In [2]:
# Doc object
import spacy
nlp = spacy.load("en_core_web_sm")
doc = nlp("This is a sentence")
print(doc)

This is a sentence


#### Pipeline components

#### Tagger

In [3]:
for token in doc:
    print(f'{token.text}: ')
    print(f'[.tag] {token.tag}, part-of-speech tag Id')
    print(f'[.pos] {token.pos}, position in the sentence')
    print("")


This: 
[.tag] 15267657372422890137, part-of-speech tag Id
[.pos] 95, position in the sentence

is: 
[.tag] 13927759927860985106, part-of-speech tag Id
[.pos] 87, position in the sentence

a: 
[.tag] 15267657372422890137, part-of-speech tag Id
[.pos] 90, position in the sentence

sentence: 
[.tag] 15308085513773655218, part-of-speech tag Id
[.pos] 92, position in the sentence



#### Parser

In [4]:
for token in doc:
    print(f'{token.text}: ')
    print(f'[.head] {token.head if token.has_head() else None}, syntactic parent of the token, if hase one')
    print(f'[.dep] {token.dep}, syntactic dependency id')
    print(f'[.sent] {token.sent}, relative sentence span')
    print("")

This: 
[.head] is, syntactic parent of the token, if hase one
[.dep] 429, syntactic dependency id
[.sent] This is a sentence, relative sentence span

is: 
[.head] is, syntactic parent of the token, if hase one
[.dep] 8206900633647566924, syntactic dependency id
[.sent] This is a sentence, relative sentence span

a: 
[.head] sentence, syntactic parent of the token, if hase one
[.dep] 415, syntactic dependency id
[.sent] This is a sentence, relative sentence span

sentence: 
[.head] is, syntactic parent of the token, if hase one
[.dep] 404, syntactic dependency id
[.sent] This is a sentence, relative sentence span



#### Named Entity recognizer

In [5]:
for ent in doc.ents:
    print(f'{ent.text}: ')
    print(f'{ent}')

#### Text classifier

In [6]:
for c in doc.cats:
    print(f'{c}')

Because text categories are always very specific, the text classifier is not included in any of the trained pipelines by default. But you can use it to train your own system.

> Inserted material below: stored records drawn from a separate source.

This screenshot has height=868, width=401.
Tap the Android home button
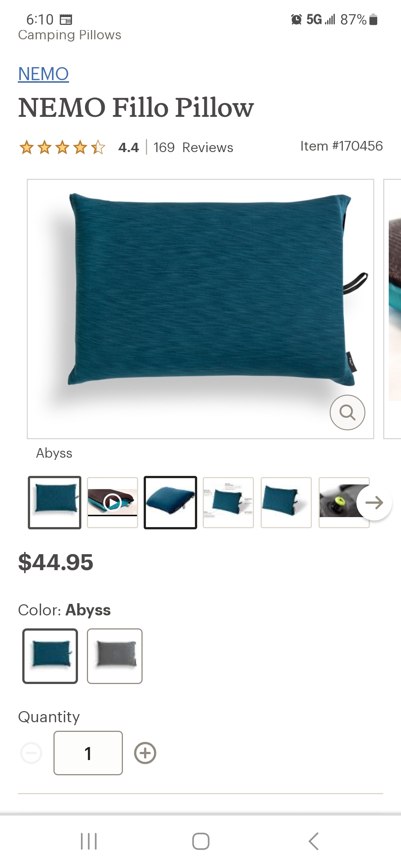(201, 841)
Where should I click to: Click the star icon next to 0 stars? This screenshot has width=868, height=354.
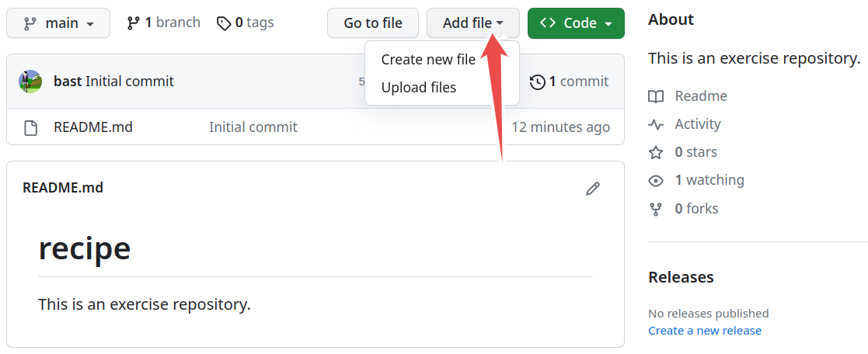pos(656,153)
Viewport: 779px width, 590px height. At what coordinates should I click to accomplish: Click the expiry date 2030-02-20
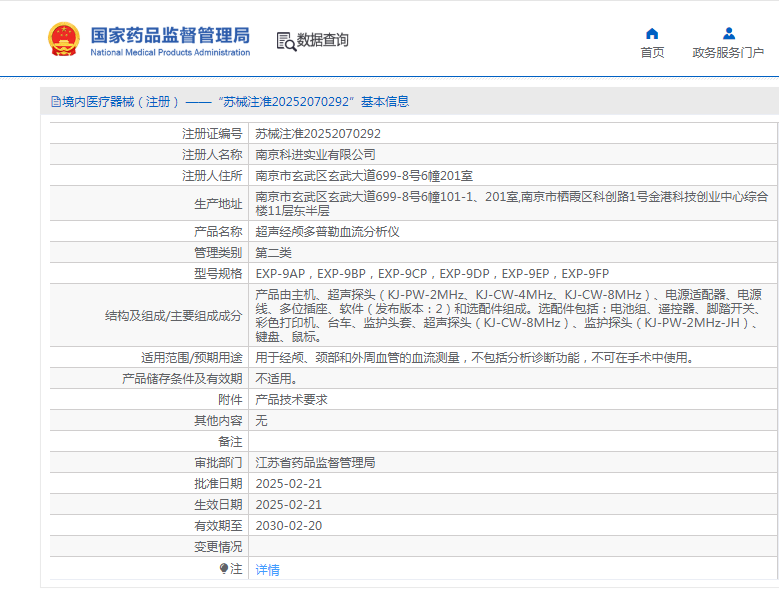coord(288,525)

All pipeline packages you can load into spaCy include several files and a config.cfg.

The config defines things like the language and pipeline. This tells spaCy which components to instantiate and how they should be configured.

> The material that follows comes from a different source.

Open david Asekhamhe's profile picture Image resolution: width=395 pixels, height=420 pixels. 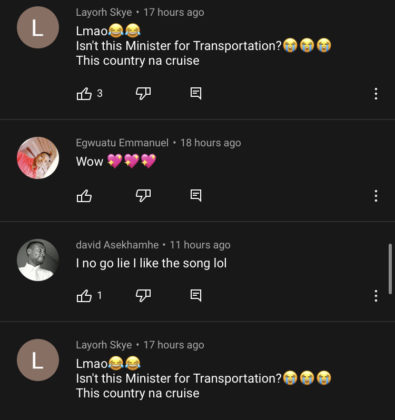[x=38, y=260]
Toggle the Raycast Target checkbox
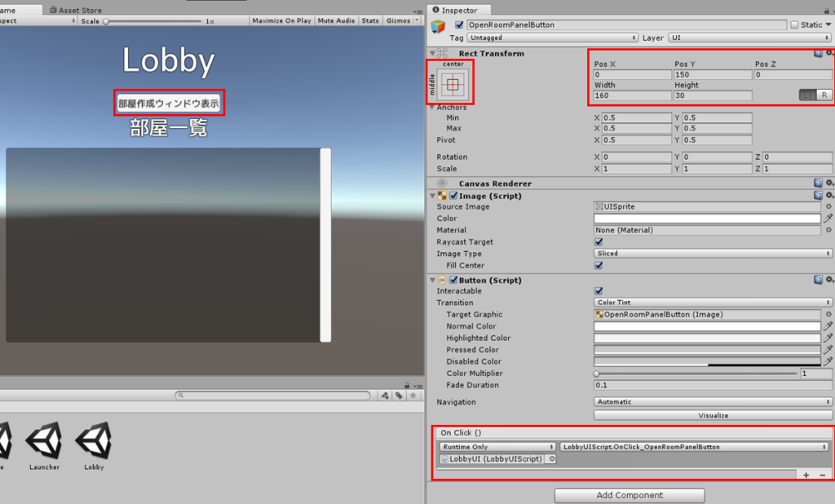835x504 pixels. point(599,242)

The built-in components that make predictions also need binary data. The data is included in the pipeline package and loaded into the component when you load the pipeline.

In [7]:
print(nlp.pipe_names)

['tok2vec', 'tagger', 'parser', 'attribute_ruler', 'lemmatizer', 'ner']


In [8]:
print(nlp.pipeline)

[('tok2vec', <spacy.pipeline.tok2vec.Tok2Vec object at 0x14fe95c70>), ('tagger', <spacy.pipeline.tagger.Tagger object at 0x14fe95670>), ('parser', <spacy.pipeline.dep_parser.DependencyParser object at 0x14f8373e0>), ('attribute_ruler', <spacy.pipeline.attributeruler.AttributeRuler object at 0x14ff1f810>), ('lemmatizer', <spacy.lang.en.lemmatizer.EnglishLemmatizer object at 0x14ff29810>), ('ner', <spacy.pipeline.ner.EntityRecognizer object at 0x14f8374c0>)]

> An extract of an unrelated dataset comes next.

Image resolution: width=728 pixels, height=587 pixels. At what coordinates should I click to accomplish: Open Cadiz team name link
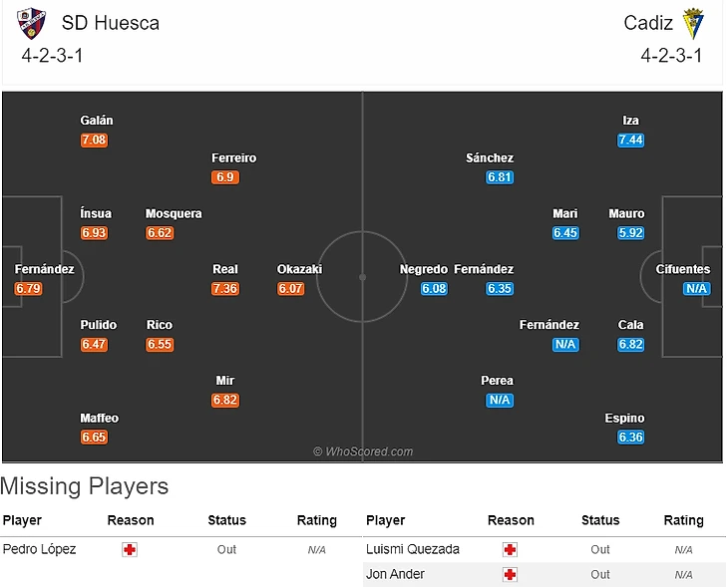(x=648, y=23)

#### Custom pipeline components

In [9]:
from spacy.language import Language

After the text is tokenized and a Doc object has been created, pipeline components are applied in order. spaCy supports a range of built-in components, but also lets you define your own.

```python
from spacy.language import Language

@Language.component("custom_component")
def custom_component_function(d):
    # Do something to the doc here
    return d

nlp.add_pipe("custom_component", last=True) # Default
```

In [10]:
# Define a custom component
@Language.component("custom_component")
def custom_component_function(d):
    # Print the doc's length
    print("Doc length:", len(d))
    # Return the doc object
    return d

nlp = spacy.load("en_core_web_sm")

# Add the component first in the pipeline
nlp.add_pipe("custom_component", first=True)

# Print the pipeline component names
print("Pipeline:", nlp.pipe_names)

# Process a text
_ = nlp("Hello world!")

Pipeline: ['custom_component', 'tok2vec', 'tagger', 'parser', 'attribute_ruler', 'lemmatizer', 'ner']
Doc length: 3


In [11]:
import spacy
from spacy.language import Language
from spacy.matcher import PhraseMatcher
from spacy.tokens import Span

nlp = spacy.load("en_core_web_sm")
animals = ["Golden Retriever", "cat", "turtle", "Rattus norvegicus"]
animal_patterns = list(nlp.pipe(animals))
print("animal_patterns:", animal_patterns)
matcher = PhraseMatcher(nlp.vocab)
matcher.add("ANIMAL", animal_patterns)

# Define the custom component
@Language.component("animal_component")
def animal_component_function(d):
    # Apply the matcher to the doc
    matches = matcher(d)
    # Create a Span for each match and assign the label "ANIMAL"
    spans = [Span(d, start, end, label='ANIMAL') for match_id, start, end in matches]
    # Overwrite the doc.ents with the matched spans
    d.ents = spans
    return d


# Add the component to the pipeline after the "ner" component
nlp.add_pipe("animal_component", after="ner")
print(nlp.pipe_names)

# Process the text and print the text and label for the doc.ents
doc = nlp("I have a cat and a Golden Retriever")
print([(ent.text, ent.label_) for ent in doc.ents])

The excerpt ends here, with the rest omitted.